DNA methylation at individual CpG-sites of EPB41L3, HTERT and FAM19A4 are useful for detection of cervical high-grade squamous intraepithelial lesions (HSIL) or worse: Analysis of individual CpG-sites outperforms averaging

Abstract

Global methylation analysis of gene promoters is promising for detection of high-grade squamous intraepithelial lesions or worse (HSIL+) in high-risk human papillomavirus (hrHPV)-positive women. However, diagnostic performance of methylation data at individual CpG-sites is limited. We explored methylation for predicting HSIL+ in self- and clinician-collected samples from Papua New Guinea. Methylation of EPB41L3 (1-6 CpG-sites), hTERT (1-10 CpG-sites) and FAM19A4 (1-5 CpG-sites) was assessed through pyrosequencing from 44 HPV+ samples (4 cancers, 19 HSIL, 4 low-grade squamous intraepithelial lesions (LSIL), 17 normal). New primers were designed for FAM19A4 directed to the first exon region not explored previously. In clinician-collected samples, methylation at CpG-sites 4 and 5 of EPB41L3 were the best HSIL predictors (AUC >0.83) and CpG-site 4 for cancer (0.925). Combination of EPB41L3 sites 2/4 plus FAM19A4 site 1 were the best HSIL+ markers [100% sensitivity, 63.2% specificity]. Methylation at CpG-site 5 of FAM19A4 was the best HSIL predictor (0.67) in self-collected samples, and CpG-sites 1 and 3 of FAM19A4 for cancer (0.77). Combined, FAM19A4 site 1 plus HPV 16/18 detection yielded sensitivity of 82.6% and specificity of 61.9%. In conclusion, methylation at individual CpG-sites of EPB41L3 and FAM19A4 outperformed global analysis and improved HSIL+ detection, warranting further investigation.

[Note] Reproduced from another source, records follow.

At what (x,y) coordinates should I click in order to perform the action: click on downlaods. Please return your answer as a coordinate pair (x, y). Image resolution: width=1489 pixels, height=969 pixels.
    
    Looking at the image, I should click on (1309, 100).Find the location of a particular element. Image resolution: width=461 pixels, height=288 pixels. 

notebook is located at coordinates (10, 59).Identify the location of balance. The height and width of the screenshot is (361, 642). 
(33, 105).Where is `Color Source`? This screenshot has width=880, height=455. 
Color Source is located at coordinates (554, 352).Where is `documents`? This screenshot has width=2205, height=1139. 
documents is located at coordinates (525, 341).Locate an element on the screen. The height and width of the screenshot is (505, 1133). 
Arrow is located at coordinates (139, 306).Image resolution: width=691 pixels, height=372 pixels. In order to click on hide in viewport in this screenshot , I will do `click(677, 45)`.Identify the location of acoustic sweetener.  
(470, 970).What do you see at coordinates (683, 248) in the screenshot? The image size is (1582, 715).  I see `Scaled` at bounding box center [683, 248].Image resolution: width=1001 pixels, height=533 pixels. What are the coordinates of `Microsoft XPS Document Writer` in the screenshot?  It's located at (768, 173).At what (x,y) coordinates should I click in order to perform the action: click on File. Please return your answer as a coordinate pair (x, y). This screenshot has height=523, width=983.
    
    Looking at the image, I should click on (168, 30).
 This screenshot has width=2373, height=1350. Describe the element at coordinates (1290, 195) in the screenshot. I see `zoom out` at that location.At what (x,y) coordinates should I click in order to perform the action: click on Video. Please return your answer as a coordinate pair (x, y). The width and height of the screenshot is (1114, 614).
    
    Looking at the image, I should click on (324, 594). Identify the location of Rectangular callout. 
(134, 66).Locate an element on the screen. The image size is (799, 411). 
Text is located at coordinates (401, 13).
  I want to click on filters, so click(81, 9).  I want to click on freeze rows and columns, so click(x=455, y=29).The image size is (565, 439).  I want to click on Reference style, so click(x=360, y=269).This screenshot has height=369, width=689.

Keywords: Cervical cancer; DNA methylation; Diagnostic test; Epigenetics; Human papillomavirus; Molecular diagnostics.

Fig. 1

Percentage of DNA methylation at individual CpG-sites of EPB41L3 gene according to cytology diagnosis in hrHPV+ women. Clinician-collected cervical samples (Cervical) are presented in the top panel, and self-collected vaginal samples (Vaginal) in the bottom panel. Comparisons were assessed by the nonparametric Wilcoxon test, with whiskers corresponding to the first and third quartiles (the 25th and 75th percentiles). Significance values p ≤ 0.05.

Fig. 2

Percentage of DNA methylation at individual CpG-sites of hTERT gene according to cytology diagnosis in hrHPV+ women. Clinician-collected cervical samples (Cervical) are presented in the top panel and self-collected vaginal samples (Vaginal) in the lower panel. Comparisons were assessed by the nonparametric Wilcoxon test, with whiskers corresponding to the first and third quartiles (the 25th and 75th percentiles). Significance values p ≤ 0.05.

Fig. 3

Percentage of DNA methylation at individual CpG-sites of FAM19A4 gene according to cytological diagnosis in hrHPV+ women. Clinician-collected cervical samples (Cervical) are presented in the top panel, and self-collected vaginal (Vaginal) samples in the bottom panel. Comparisons were assessed by the nonparametric Wilcoxon test, with whiskers corresponding to the first and third quartiles (the 25th and 75th percentiles). Significance values p ≤ 0.05.

Fig. 4

Area under the curve values of FAM19A4 (CpG-sites 1–5), EPB41L3 (CpG-sites 1–6) and hTERT (CpG-sites 1–10) methylation for distinguishing HSIL, HSIL+ and SCC from normal/LSIL, stratified by sample type Orange bars and green bars represent clinician-collected cervical and self-collected vaginal samples respectively. HSIL, in the top panel, HSIL+ in the middle panel and SCC in the bottom panel. The p values in the figure represent p < 0.05 = *, p < 0.01 = **, p < 0.005 = ***, p < 0.001 = ****. (For interpretation of the references to color in this figure legend, the reader is referred to the Web version of this article.)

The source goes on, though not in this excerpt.